Question: How do you answer honestly without crossing professional lines?Statement: You have to make a decision with incomplete information.
Question: How do you stay safe and minimise risk?
Questions that are especially “KCL” 📍👑
These are the ones that reward a bit of research into GKT, King’s clinical links, and the way the course is built:
Statement: You have offers from two London medical schools.
Question: Why is King’s the better fit for you?Statement: King’s emphasises integrated science and clinical learning.
Question: How do you learn best, and why does the King’s approach suit you?Statement: You’ll learn across major teaching hospitals and community settings.
Question: What do you think you’ll gain from both central London and peripheral placements?Statement: King’s talks about patient-centred care and long-term conditions.

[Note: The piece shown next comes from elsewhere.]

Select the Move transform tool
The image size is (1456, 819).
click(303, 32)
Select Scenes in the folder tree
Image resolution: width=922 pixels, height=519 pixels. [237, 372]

Question: Why is long-term care such a big part of modern medicine?Statement: You’re told King’s values students who can grow into leaders and innovators.
Question: What does leadership look like in healthcare when you’re not “the boss”?Statement: King’s highlights quality improvement in later stages of the course.

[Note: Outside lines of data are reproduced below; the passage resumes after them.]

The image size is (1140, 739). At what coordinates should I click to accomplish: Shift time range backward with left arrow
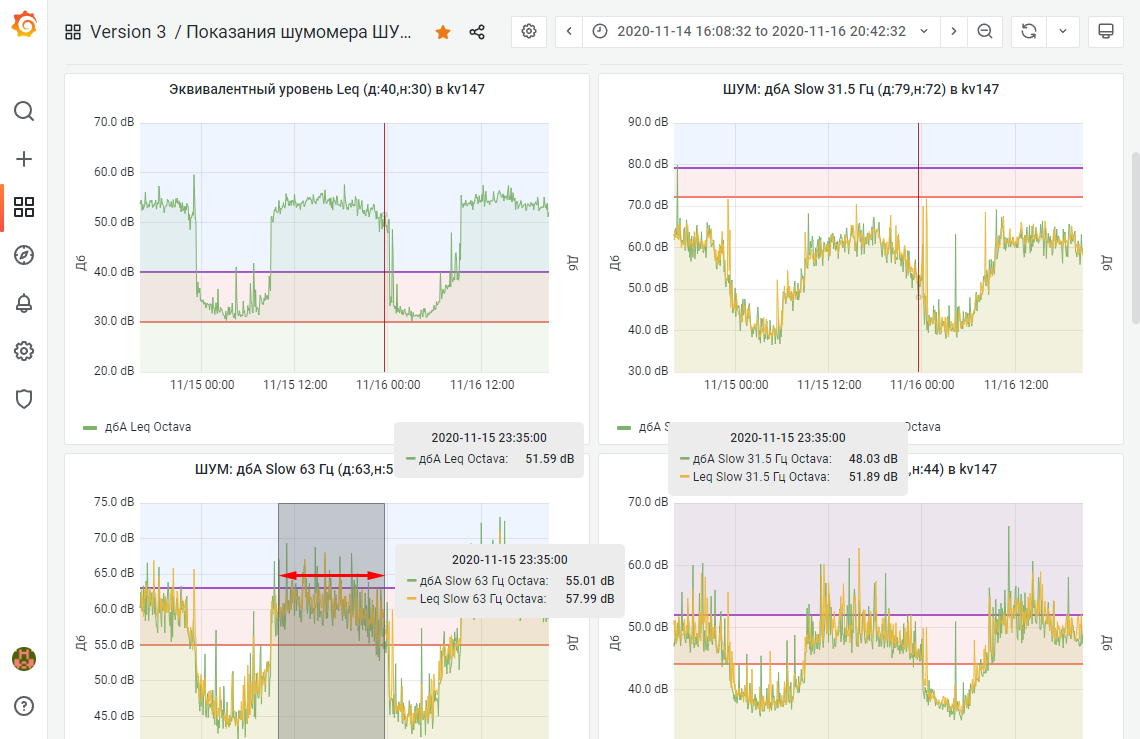569,31
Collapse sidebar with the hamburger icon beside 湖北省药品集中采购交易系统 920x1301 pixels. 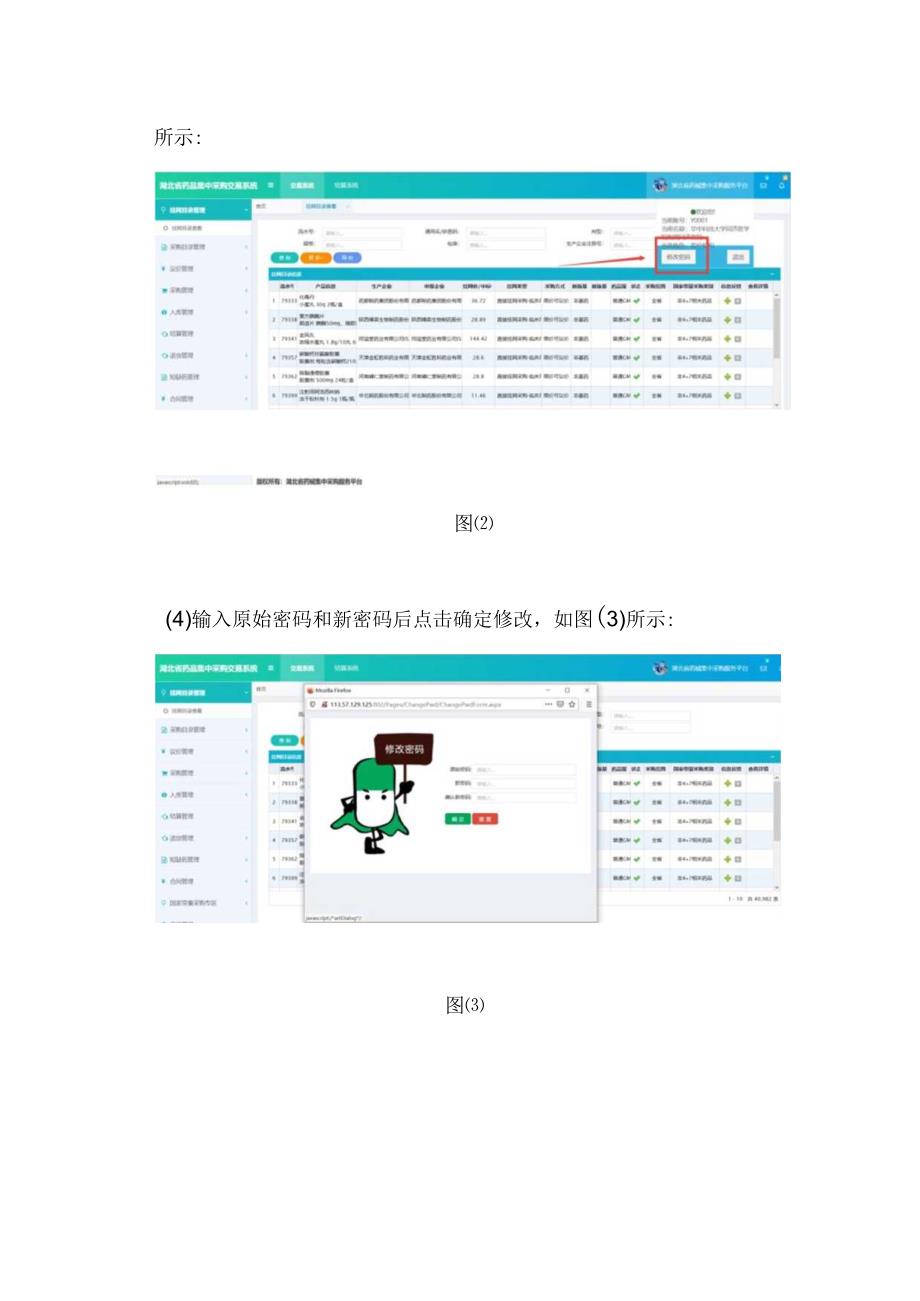coord(270,183)
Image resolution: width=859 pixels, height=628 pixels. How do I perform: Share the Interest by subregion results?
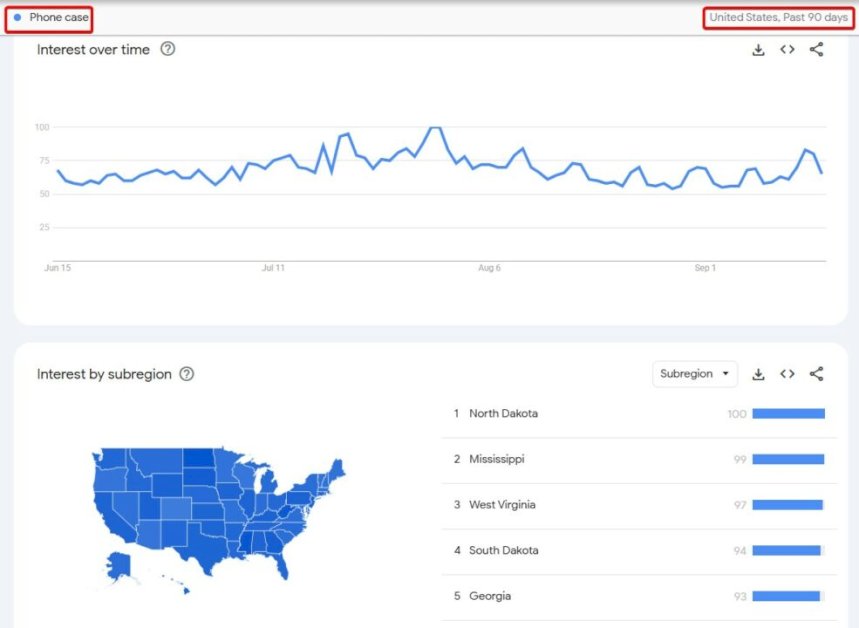(817, 373)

Question: What is quality improvement in the NHS, and why does it matter?Statement: You’re joining a diverse university in a diverse city.

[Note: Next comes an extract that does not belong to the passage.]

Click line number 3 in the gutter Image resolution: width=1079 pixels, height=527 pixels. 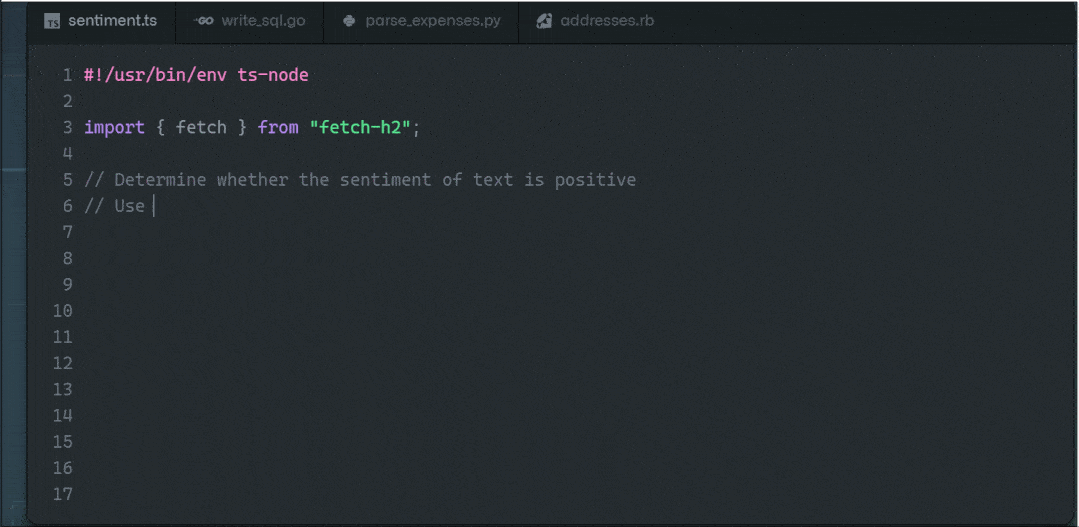[67, 127]
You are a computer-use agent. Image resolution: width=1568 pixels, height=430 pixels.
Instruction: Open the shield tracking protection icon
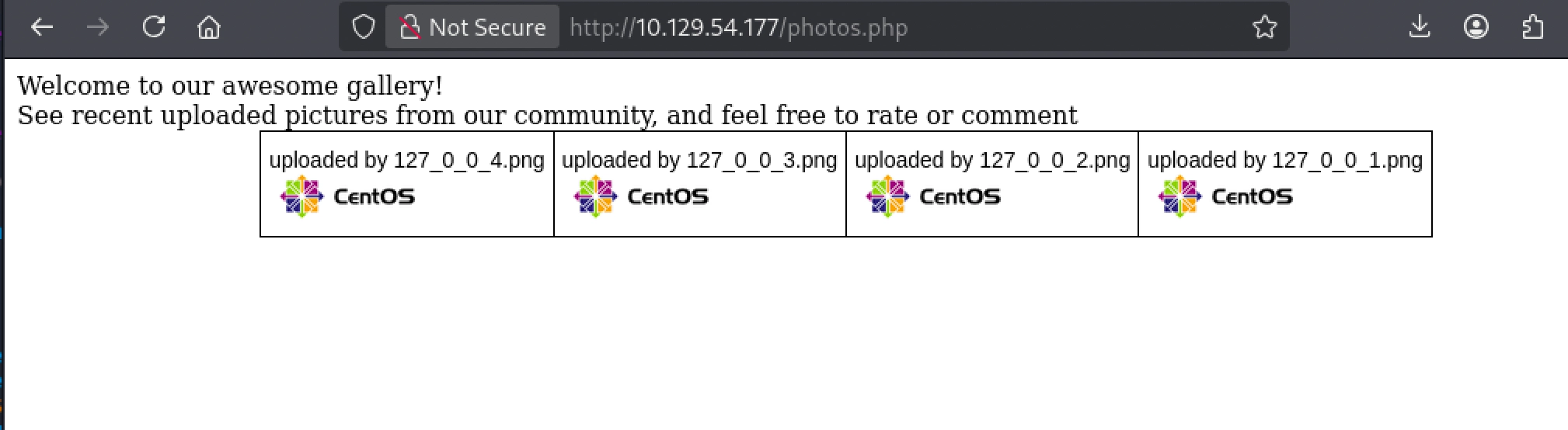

Question: How would you work effectively with people from backgrounds very different from your own?Statement: You want to intercalate (or you don’t).
Question: How would you decide whether an intercalated year is right for you?Statement: King’s expects you to develop professionally from the start.
Question: What does “professionalism” mean for a first-year medical student?Statement: You’re asked what you’ll do if you don’t get into medicine this year.
Question: What’s your Plan B — and what would it teach you?
What students often say (the unofficial, anecdotal bit) 💬
Every cohort is different, but these are common themes applicants and offer-holders tend to mention after a King’s-style MMI:
🟨 “It’s fast-paced.” The stations move quickly — you don’t get time to overthink, which is kind of the point.
🟨 “It felt fair.” Different stations mean one wobbly answer doesn’t define you.
🟨 “They liked structure.” The strongest answers sounded calm and organised, not dramatic.
🟨 “They wanted reflection, not a CV.” People who explained what they learned (and how it changed them) came across best.
🟨 “Knowing King’s helped.” Not in a cringe “memorise the prospectus” way — more in showing genuine fit and motivation.
Top tips to succeed at the KCL Medicine interview 🏆
🟩 Practise MMI timing out loud. Your brain works differently when you’re speaking — train that version of you.
🟩 Build a “go-to” answer structure (e.g., Situation → Options → Principles → Decision → Reflection).
🟩 Don’t try to be flawless. Be safe. Medicine interviews love honesty, insight, and professionalism.
🟩 Make your personal statement come alive. If it’s on your UCAS, it’s fair game for probing questions.
🟩 Prepare for ethics without memorising scripts. Focus on principles: safety, consent, capacity, confidentiality, fairness.
🟩 Stay current — lightly. Know a few NHS issues (waiting lists, mental health, inequalities, prevention), and have balanced views.
🟩 Use real examples — but keep them short. Then reflect: “What did that teach me?”
🟩 For online interviews: test your tech, lighting, camera angle, and practice eye contact with the lens.
🟩 Bring warmth. You can be serious and kind. Future patients want both.
🟩 After each practice station, ask: “Did I actually answer the question?”